In addition, the trunk of the fig tree favors the growth of moss, while its branches provide squirrels with a home and birds with a safe place to build their nests. Insects, which are essential for pollination, also benefit from the growth of fig trees.
The potential of root bridges in urban settings
Unlikely as it may seem, various architects are turning to living bridges as a way to promote sustainable development in cities. These structures would not only spare the environment the damage inflicted by conventional bridges, but would reverse their degradation and even regenerate the ecosystem.
In an urban setting, trees are able to reduce the Urban Heat Island Effect that is produced when closely packed buildings and paved surfaces trap and amplify heat — which does not happen in rural areas where trees provide shade. In addition, the presence of trees can lower outdoor ambient temperature as the air is cooled by evaporating plant moisture.
Incorporating natural elements into the city promotes the well-being of its residents, encouraging their active interaction with plants to ensure a sustainable and regenerative future.
Also, since their maintenance requires dedication and collaboration, living bridges promote community. It is through the process of building, maintaining and repairing bridges that the Kashi people nurture their sense of belonging and become one with the ecosystem, values that would positively influence those living in noisy and fast-paced urban areas.

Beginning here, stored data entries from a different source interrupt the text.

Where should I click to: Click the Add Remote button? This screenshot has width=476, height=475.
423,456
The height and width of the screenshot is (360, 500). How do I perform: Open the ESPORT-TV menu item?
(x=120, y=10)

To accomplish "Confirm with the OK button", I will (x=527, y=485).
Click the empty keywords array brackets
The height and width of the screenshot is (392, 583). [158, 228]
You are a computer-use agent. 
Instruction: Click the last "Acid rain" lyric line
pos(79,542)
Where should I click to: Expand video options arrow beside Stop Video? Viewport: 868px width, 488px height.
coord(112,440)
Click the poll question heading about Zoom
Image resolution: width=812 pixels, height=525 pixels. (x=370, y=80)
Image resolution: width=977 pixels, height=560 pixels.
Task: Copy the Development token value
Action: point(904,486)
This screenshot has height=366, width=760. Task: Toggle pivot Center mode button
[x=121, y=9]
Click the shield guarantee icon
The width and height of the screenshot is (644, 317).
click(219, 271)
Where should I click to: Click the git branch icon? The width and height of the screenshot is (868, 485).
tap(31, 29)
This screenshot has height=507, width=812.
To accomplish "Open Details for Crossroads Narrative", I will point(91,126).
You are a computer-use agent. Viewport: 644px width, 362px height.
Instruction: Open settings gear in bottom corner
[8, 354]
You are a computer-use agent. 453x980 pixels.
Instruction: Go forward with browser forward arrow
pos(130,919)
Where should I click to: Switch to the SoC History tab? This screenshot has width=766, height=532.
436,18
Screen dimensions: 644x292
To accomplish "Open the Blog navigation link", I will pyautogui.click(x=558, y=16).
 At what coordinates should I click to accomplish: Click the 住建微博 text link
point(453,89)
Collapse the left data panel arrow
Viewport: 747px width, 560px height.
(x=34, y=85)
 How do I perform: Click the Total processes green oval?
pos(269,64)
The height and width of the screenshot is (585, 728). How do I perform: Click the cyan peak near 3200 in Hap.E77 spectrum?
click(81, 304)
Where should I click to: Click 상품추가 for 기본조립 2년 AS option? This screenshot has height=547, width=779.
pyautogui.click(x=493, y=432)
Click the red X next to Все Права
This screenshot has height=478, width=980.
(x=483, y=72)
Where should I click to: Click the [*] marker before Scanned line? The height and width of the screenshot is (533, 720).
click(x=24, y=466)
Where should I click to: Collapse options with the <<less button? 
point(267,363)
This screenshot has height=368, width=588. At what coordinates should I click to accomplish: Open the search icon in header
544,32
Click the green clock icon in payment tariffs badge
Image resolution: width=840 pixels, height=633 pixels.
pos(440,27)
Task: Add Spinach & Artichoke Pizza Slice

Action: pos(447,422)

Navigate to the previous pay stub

Finally, the introduction of living bridges in the cities would make it possible to revive the indigenous wisdom that accompanies this centuries-old tradition. According to the Kashi people, building root bridges is a sacred element of their conservation philosophy because it is a selfless act.
When villagers begin to build a bridge, they know that it will not be they who will cross the structure, but generations to come. Thus, each effort to shape and strengthen the bridge becomes an act of reverence for the community and the ecosystem, where each community member honors their deeply ingrained indigenous values while leaving for posterity a long-lasting symbol of togetherness and tradition.